#### PASSAGE
———

Cold Steel 88SCFH 1911 Guardian 1 Sword Cane - Aluminum Shaft
The ability to protect yourself is one of the main virtues of Sword Canes. The latest of Cold Steel's sword cane offerings, the 1911 Guardian I is rather unique, as it adds a bit of 1911 pistol flare to your personal style. Its handle closely mimics the characteristics of a 1911 pistol grip in terms of size, shape and thickness, and it features thin, pebble grain synthetic grips. If you choose, you can modify your cane to your own tastes, because it can easily accommodate most 1911 pistol grips. Its tough and sturdy shaft is made from seamless 6065 Aluminum with a 3mm wall thickness. It’s heat treated for strength so that it can support heavier loads without breaking. It’s also capped with a custom-made rubber ferrule for extra traction, so it resists slipping or sliding on wet, icy or uneven surfaces. The blade is made from 10mm thick 4116 stainless steel and is heat treated to a hard, spring temper. It will resist bending or breaking, and thanks to its long needle sharp point, will punch a gaping hole in just about any target! Like Cold Steel's other sword canes, the 1911 incorporates a “friction seal” -- a quick tug, and the blade will appear, ready for action.

———

#### COLLECTED MATERIAL
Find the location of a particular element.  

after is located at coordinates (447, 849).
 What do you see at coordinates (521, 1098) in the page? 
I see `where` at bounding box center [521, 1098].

———

#### OBJECTIVE
How would you continue the Cold Steel sword cane description from its final sentence?

#### EXERCISE OUTPUT
It is your responsibility to determine if sword canes are legal to purchase where you live. Absolutely no shipments outside of the United States.
- 1911 Guardian 1 Sword Cane Specs:
- Blade Steel: 4116 Stainless
- Blade Length: 19.0" (483 mm)
- Blade Thickness: 10 mm (0.394")
- Length Overall: 37.75" (959 mm)
- Head Material: Aluminum w/1911 Grip Panels
- Shaft Material: Aluminum
- Weight, Sword Only: 23.4 oz. (663 g)
- Weight, Scabbard Only: 8.0 oz. (227 g)
- Weight, Combined: 31.4 oz. (890 g)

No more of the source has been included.